2

I've been trying to retrieve all site_keywords from the database, using where site_keywords in $keyword. But it doesn't show any error or output.

$user_query = $_REQUEST['user_query'];
$search=preg_split('/\s+/',$user_query);
$keywords = join(",",$search); 
$query = "select * from sites where site_keywords in ('%$keywords%') order by rank DESC ";

Can anyone help me with this?

zt1983811
  • 1,011
  • 3
  • 14
  • 34
user8214181
  • 45
  • 3
  • 2
    Your script is at risk of [SQL Injection Attack](http://stackoverflow.com/questions/60174/how-can-i-prevent-sql-injection-in-php) Have a look at what happened to [Little Bobby Tables](http://bobby-tables.com/) Even [if you are escaping inputs, its not safe!](http://stackoverflow.com/questions/5741187/sql-injection-that-gets-around-mysql-real-escape-string) Use [prepared parameterized statements](http://php.net/manual/en/mysqli.quickstart.prepared-statements.php). – John Conde Jul 07 '17 at 11:41
  • please execute your query using `mysqli_query()`. – urfusion Jul 07 '17 at 11:42
  • `$_REQUEST['user_query']` is array ? – Jaydeep Mor Jul 07 '17 at 11:46

4 Answers4

3

There are some missing single quotes in the join (implode) function:

$user_query = $_REQUEST['user_query'];
$search=preg_split('/\s+/',$user_query);
$keywords = join("','",$search); 
$query = "select * from sites where site_keywords in ('%$keywords%') order by rank DESC ";

Query Without these quotes:

...where site_keywords in ('one,two,three')...
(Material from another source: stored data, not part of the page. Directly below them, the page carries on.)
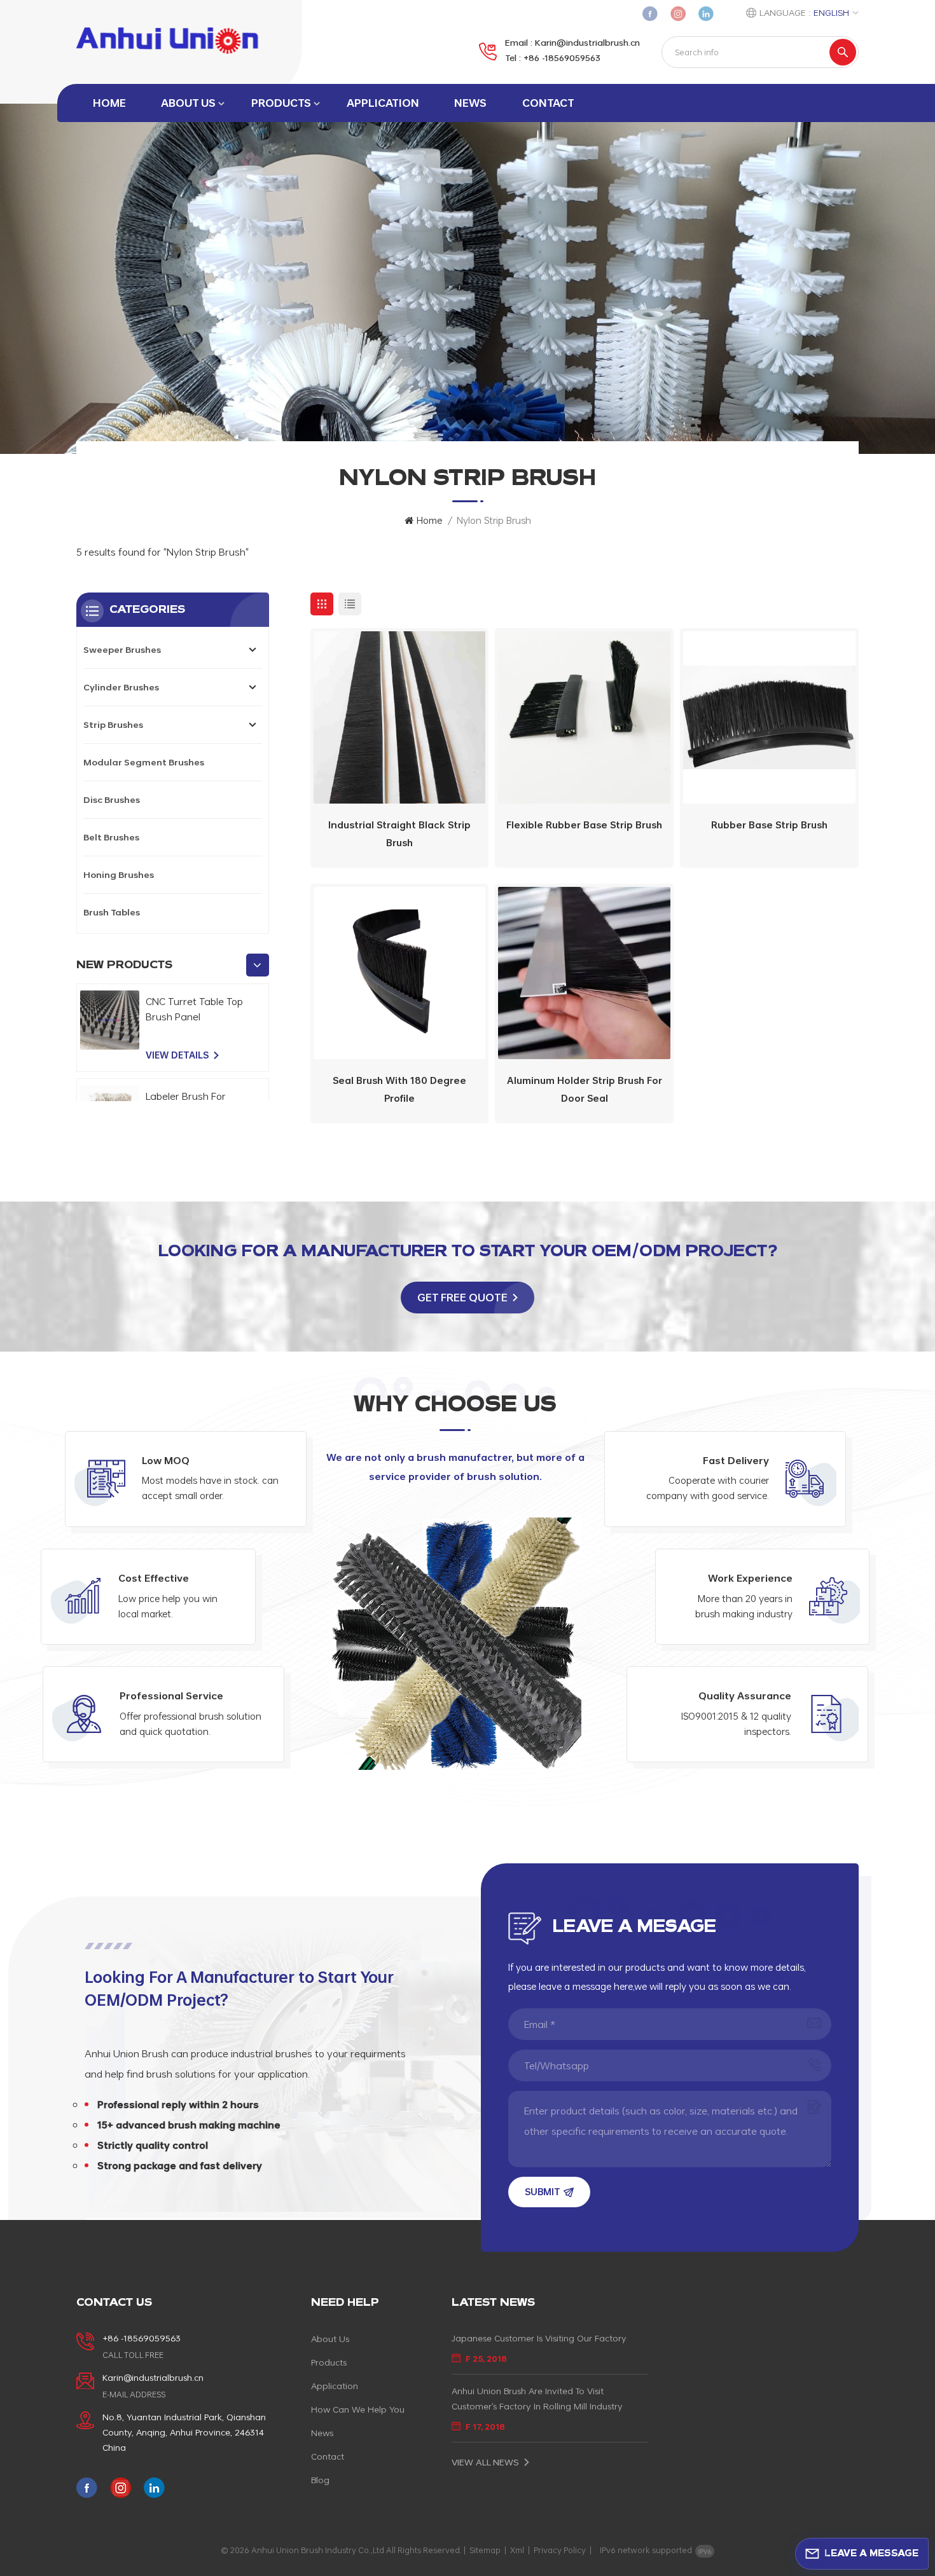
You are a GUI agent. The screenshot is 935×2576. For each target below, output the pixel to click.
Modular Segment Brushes (143, 762)
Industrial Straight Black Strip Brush (399, 833)
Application (383, 103)
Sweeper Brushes (122, 649)
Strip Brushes (113, 724)
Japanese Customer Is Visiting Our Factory (539, 2338)
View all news (485, 2462)
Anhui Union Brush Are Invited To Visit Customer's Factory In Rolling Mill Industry (537, 2398)
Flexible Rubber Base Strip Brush (584, 825)
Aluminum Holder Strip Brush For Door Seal (584, 1089)
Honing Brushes (118, 874)
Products (281, 103)
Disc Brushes (111, 799)
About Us (188, 103)
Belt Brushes (111, 837)
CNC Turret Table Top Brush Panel (194, 1009)
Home (109, 103)
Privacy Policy (560, 2550)
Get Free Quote (462, 1297)
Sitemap (485, 2550)
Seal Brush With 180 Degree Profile (399, 1089)
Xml (517, 2550)
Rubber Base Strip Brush (769, 825)
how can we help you (358, 2409)
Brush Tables (111, 912)
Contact (548, 103)
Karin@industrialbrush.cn (587, 42)
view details (177, 1055)
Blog (320, 2480)
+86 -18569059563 (561, 57)
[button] (257, 965)
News (470, 103)
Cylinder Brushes (121, 687)
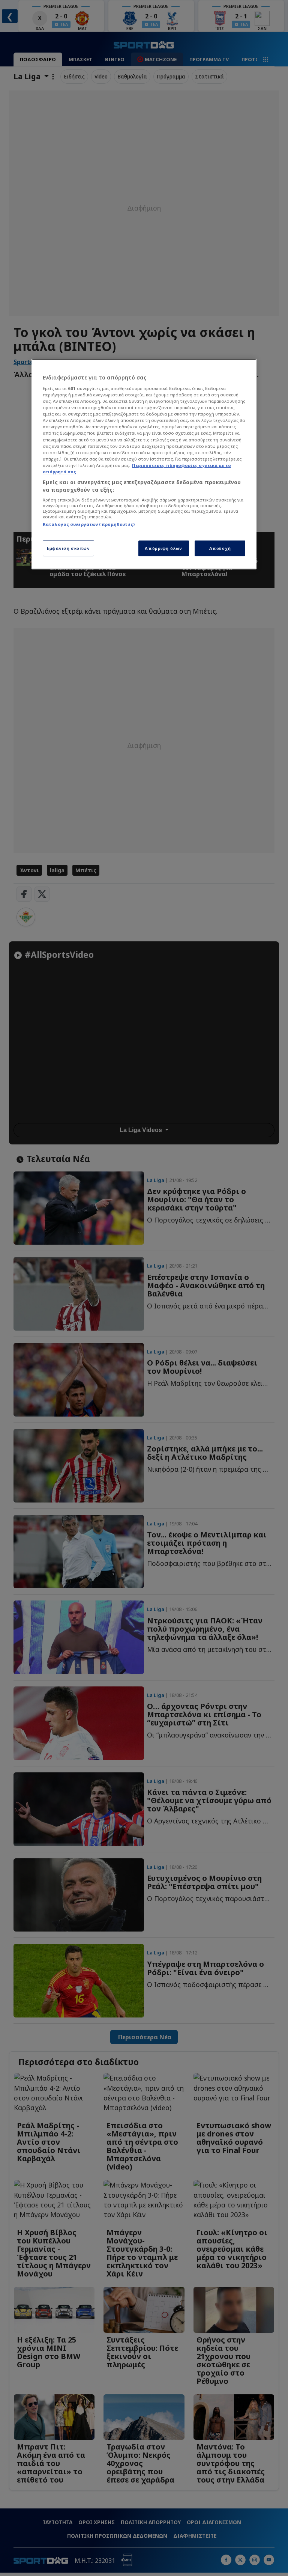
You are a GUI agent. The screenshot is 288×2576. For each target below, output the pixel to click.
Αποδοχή (220, 548)
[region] (144, 464)
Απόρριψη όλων (163, 548)
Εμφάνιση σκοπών (68, 548)
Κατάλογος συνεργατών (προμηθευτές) (89, 524)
This will not produce any output or error as there are no valid results. The search query is treated as one long string.

Query With these quotes:

...where site_keywords in ('one','two','three')...

Here each query is correctly split in multiple search values.

Cagy79
  • 1,610
  • 1
  • 19
  • 25
  • Suppose user_query="got a doubt in this", then if we're using join function, $keywords becomes got','a','doubt','in','this -- then the query is not searching for got and this. If i'm appending ' before and after, then query is failed. Then how am I supposed to do this? – user8214181 Jul 10 '17 at 04:05
0
$query = "select * from sites where site_keywords in (".implode(",",$keywords).") order by rank DESC ";
Ninad Ramade
  • 256
  • 2
  • 9
0

IN does a literal search, to do a "fuzzy" search you need to do something like:

$query = "SELECT * FROM sites WHERE ".implode(" OR ", array_fill(0,count($search),"site_keywords LIKE ?"); 
 //Query looks like SELECT * FROM sites WHERE site_keywords LIKE ? OR site_keywords LIKE ?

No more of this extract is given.